Hands pouring red and black capsules onto tray

A medicines error can occur at prescribing, supply, storage, administration, recording or monitoring. A near miss is an error that is detected before it reaches the child. Both are important because they reveal weaknesses in local arrangements. Homes should report and review incidents so lessons can be learned rather than hidden.

Urgent escalation is needed when a child may have had the wrong medicine, the wrong dose, a double dose, an overdose, a serious reaction or a time-critical omission. NHS guidance for children advises seeking prompt medical advice if a child may be reacting badly to a medicine. Immediate danger to life or rapid deterioration requires emergency action.

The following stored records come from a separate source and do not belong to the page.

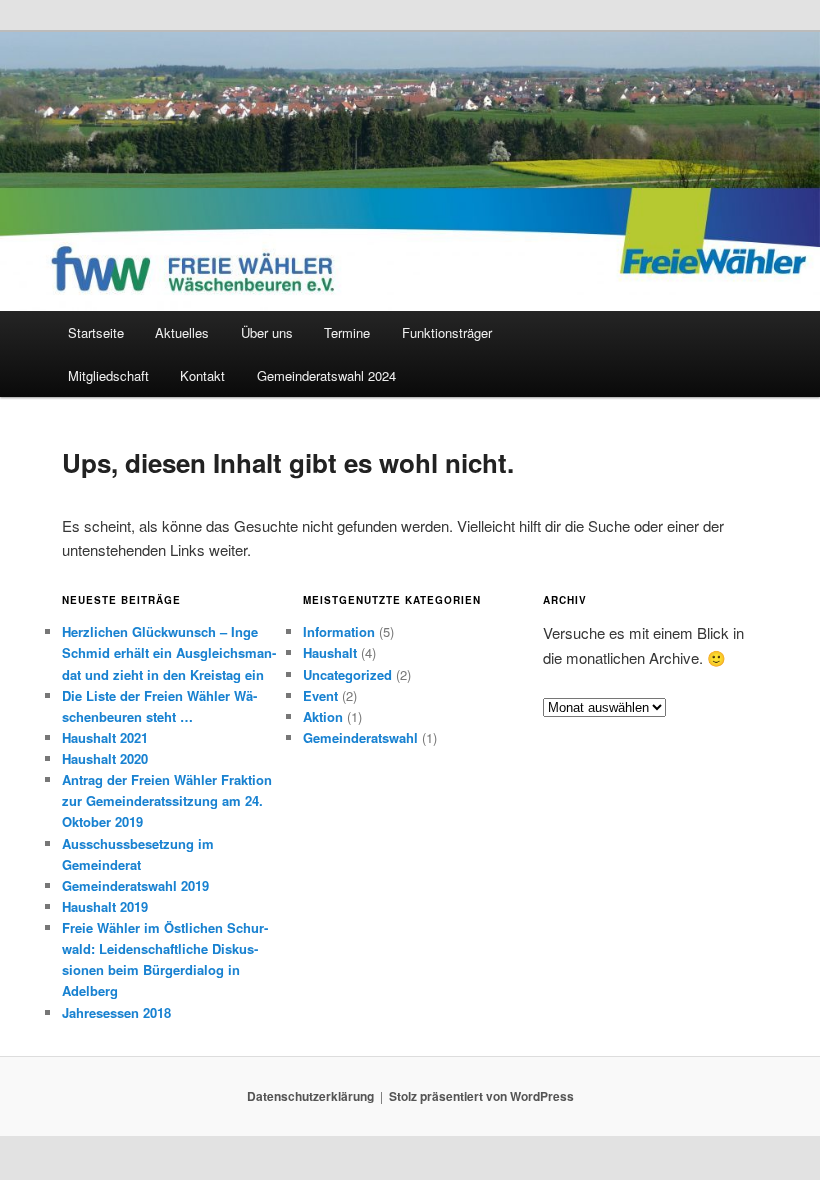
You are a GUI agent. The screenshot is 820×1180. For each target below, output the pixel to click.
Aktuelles (182, 332)
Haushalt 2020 (105, 758)
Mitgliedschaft (108, 375)
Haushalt (330, 652)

When urgent action may be needed

  • Possible double dose: records are unclear or a second dose might have been given.
  • Wrong child or wrong medicine: a mix-up has occurred or nearly occurred.
  • Overdose concern: missing tablets, unsupervised access or deliberate ingestion is suspected.
  • Serious reaction: breathing difficulty, collapse, severe rash or sudden deterioration after taking a medicine.
  • Time-critical omission: missing the dose may itself create serious risk.

Scenario

A worker sees that a child's morning box is empty and the evening MAR entry is already signed, but the worker cannot tell whether the evening medicine has actually been given yet.

What is the safer response?

 

When medicine information does not line up, stop first and make it safe before you make it tidy.